[Collected data]
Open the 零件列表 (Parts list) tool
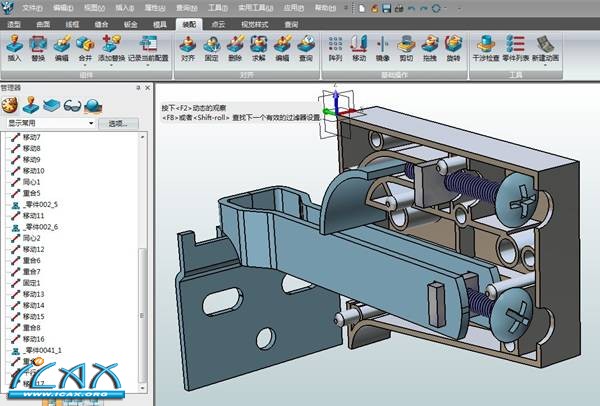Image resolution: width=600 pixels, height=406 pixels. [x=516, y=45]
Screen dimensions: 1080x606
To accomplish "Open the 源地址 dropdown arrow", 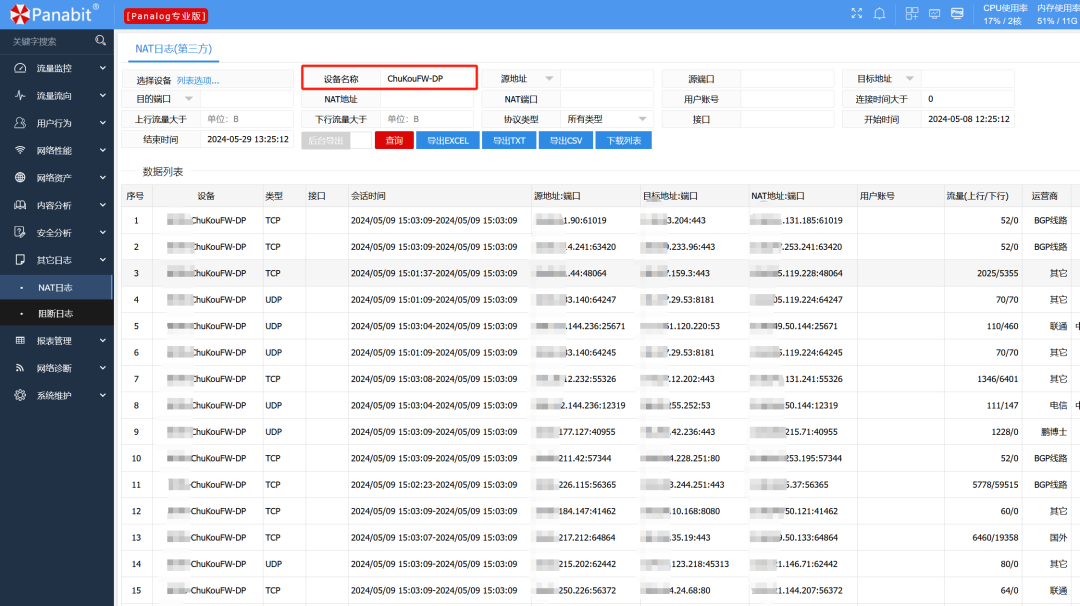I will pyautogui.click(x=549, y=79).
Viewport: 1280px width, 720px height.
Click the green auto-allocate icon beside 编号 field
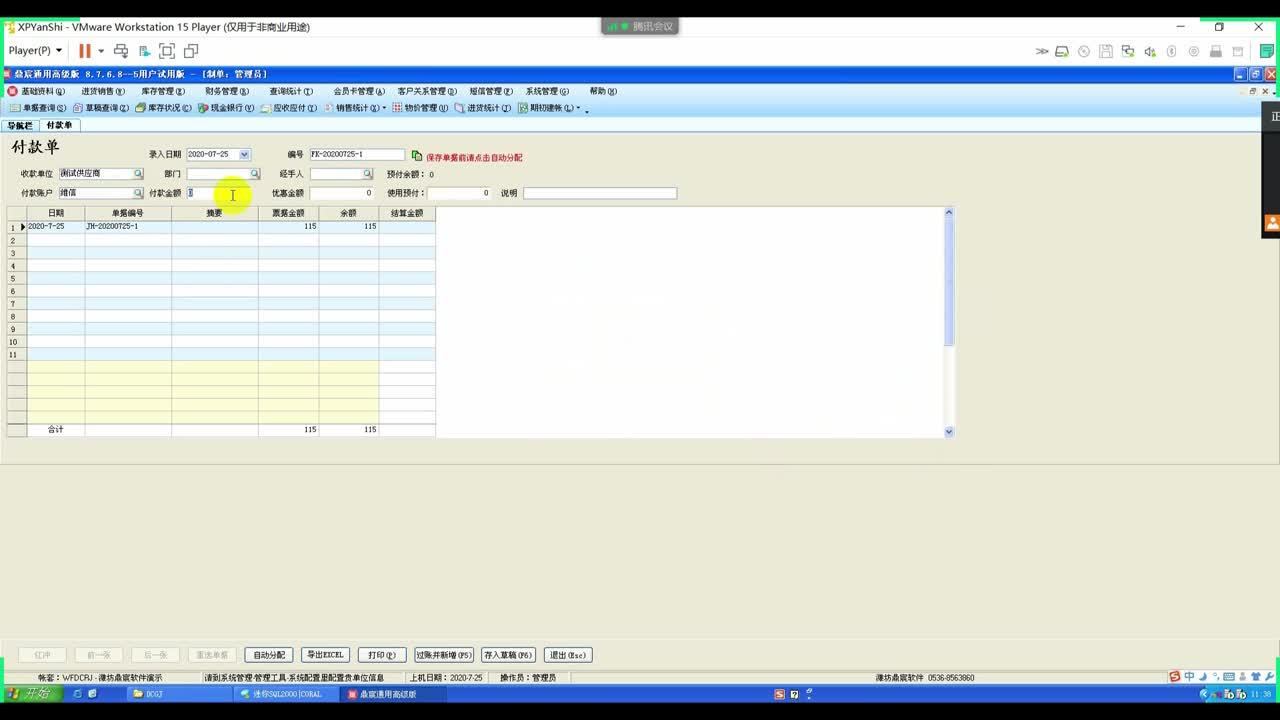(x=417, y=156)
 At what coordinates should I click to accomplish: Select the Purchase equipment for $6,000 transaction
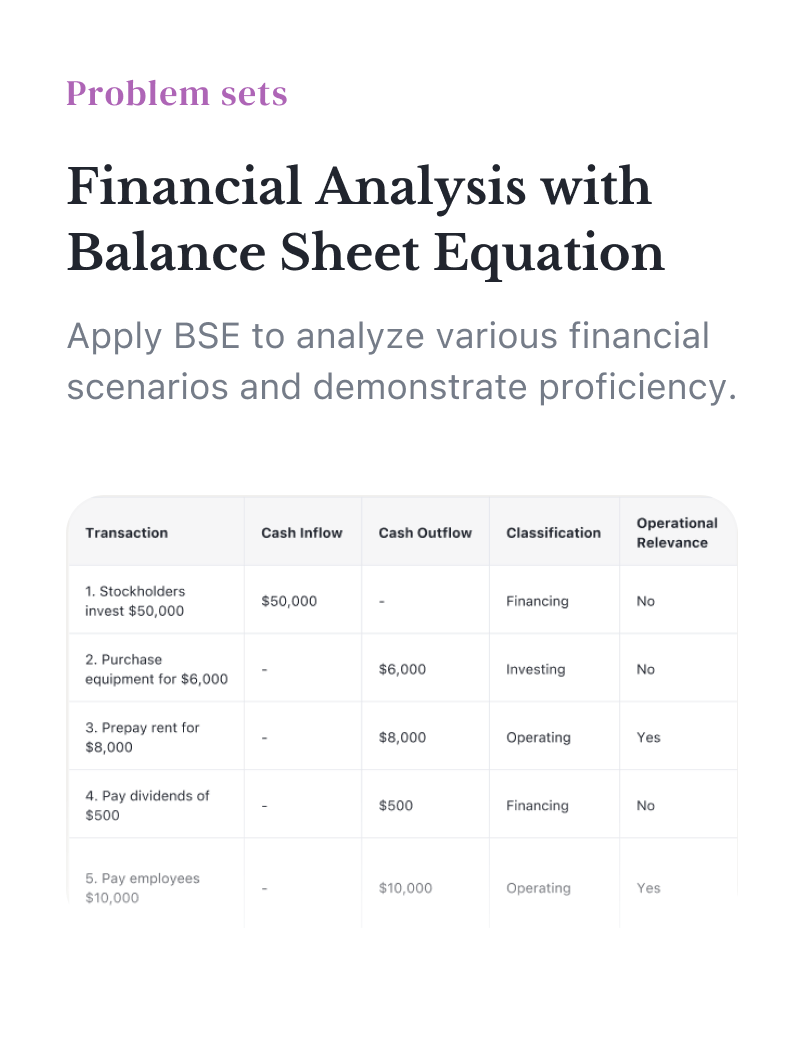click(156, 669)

What to produce
Using the records above, extract exactly and only the lines from the one with "Click the green" through the final line, inclusive, leaving out pictures.

Solution
Click the green auto-allocate icon beside 编号 field
(x=417, y=156)
 At what coordinates should I click to accomplish: Select the Purchase equipment for $6,000 transaction
click(156, 669)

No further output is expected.